Orgánico es mejor para vos y para el ambiente.

Conocé en esta nota escrita por María Victoria Benedetto (Lic. en Ciencia y Tecnología de Alimentos-UBA) cómo es la producción orgánica y cuáles son sus beneficios.

A la hora de elegir un alimento son cada vez más las personas que se interesan en conocer su composición nutricional, origen, método de producción y elaboración, entre otros aspectos. Esta tendencia muestra el acercamiento de los consumidores hacia un estilo de vida diferente, más saludable, con más conocimiento y consciencia sobre lo que ponemos en la mesa, y en la boca.

Los alimentos orgánicos responden bien a esta necesidad porque se producen bajo estrictas normas, desde la semilla hasta el producto final. El atractivo más conocido y que los hace muy buscados es que están libres de residuos de agroquímicos y de organismos genéticamente modificados (los famosos transgénicos). Pero cuando elegís un producto orgánico no solo elegís comer más sano sino que cuidas el ambiente. El suelo, que es la fuente de nutrientes, se protege de la degradación utilizando técnicas amigables como son los abonos orgánicos por ejemplo.

De esta manera no se necesitan agregar fertilizantes de síntesis química porque los nutrientes se mantienen equilibrados y el suelo se mantiene vivo. Se promueve la biodiversidad porque es la clave para producir sin degradar y eso hace a las plantas más sanas, con mayor inmunidad ante el ataque de plagas. Y por eso las flores, los insectos y la vida en general es promovida. Si la producción es de animales se tiene en cuenta su bienestar, la cantidad de acuerdo al espacio y que la conducta y dieta sea lo más parecida a la natural de la especie, sin ningún tipo de maltrato. Y si la materia prima luego se elabora, también se cuida todo el proceso, para que no se contamine ni se le adicionen ingredientes o aditivos químicos como conservantes, colorantes o acidulantes.
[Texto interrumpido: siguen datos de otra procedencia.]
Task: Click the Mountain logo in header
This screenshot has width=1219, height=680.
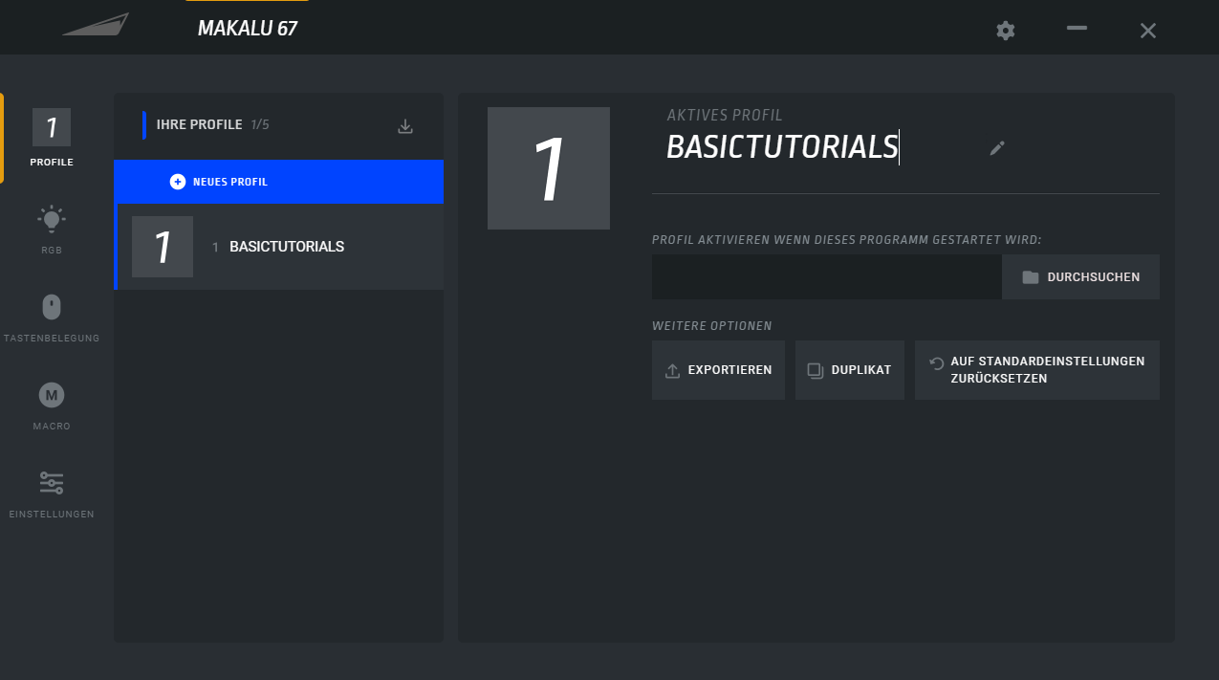Action: pyautogui.click(x=96, y=25)
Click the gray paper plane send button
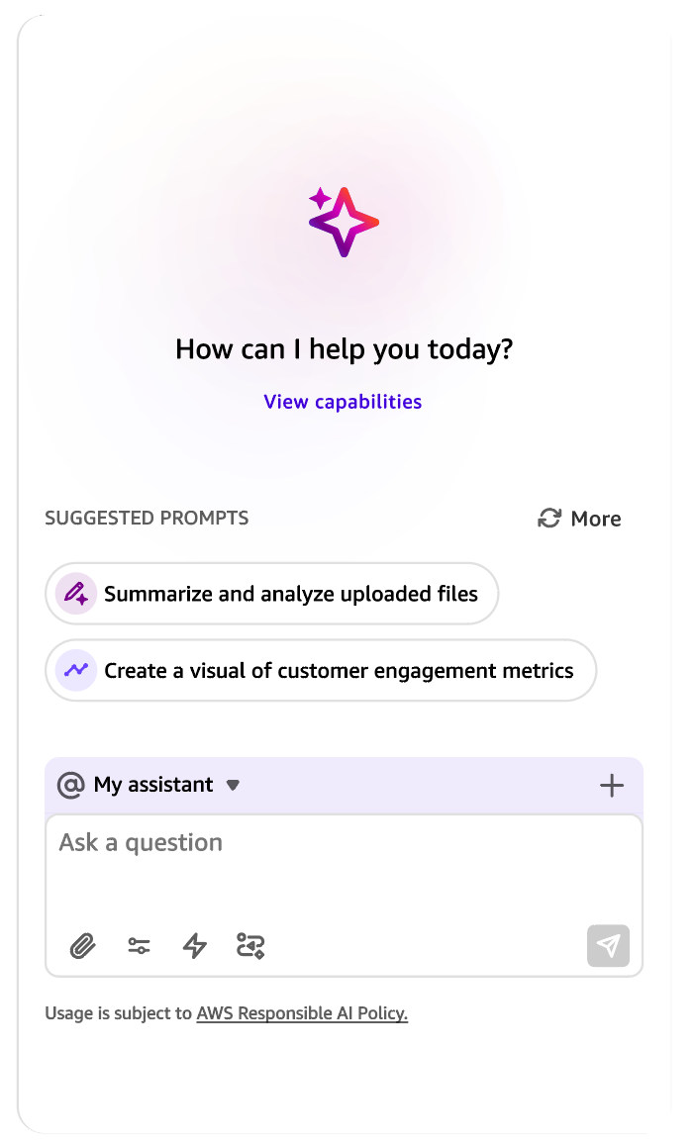The width and height of the screenshot is (695, 1145). pyautogui.click(x=608, y=946)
Así los suelos permanecen productivos, los ecosistemas se fortalecen (se escuchan las aves) y las napas, ríos y arroyos no pierden sus bondades. El aire se vuelve respirable.

Además la producción orgánica consume menos energía debido a que no se utilizan fertilizantes ni pesticidas químicos y contribuye significativamente a reducir los gases de efecto invernadero.

Claramente la forma de producción es muy diferente a la convencional y los resultados se ven en la composición y calidad nutricional de los alimentos.

— Mayor cantidad de compuestos antioxidantes en frutas y verduras.

— Mayor cantidad de azúcares, que aporta mejor sabor en frutas y verduras.

— Mayor contenido de grasas poliinsaturadas en carnes y leche, que poseen efectos beneficiosos sobre el organismo humano.

— Menor contenido de grasas saturadas en carnes y leche, que tienen relación con diferentes enfermedades cerebrovasculares y cardiovasculares.

— Menor contenido de nitratos en verduras, que son peligrosos para la salud humana.

— Mayor contenido de materia seca en verduras y por eso duran más.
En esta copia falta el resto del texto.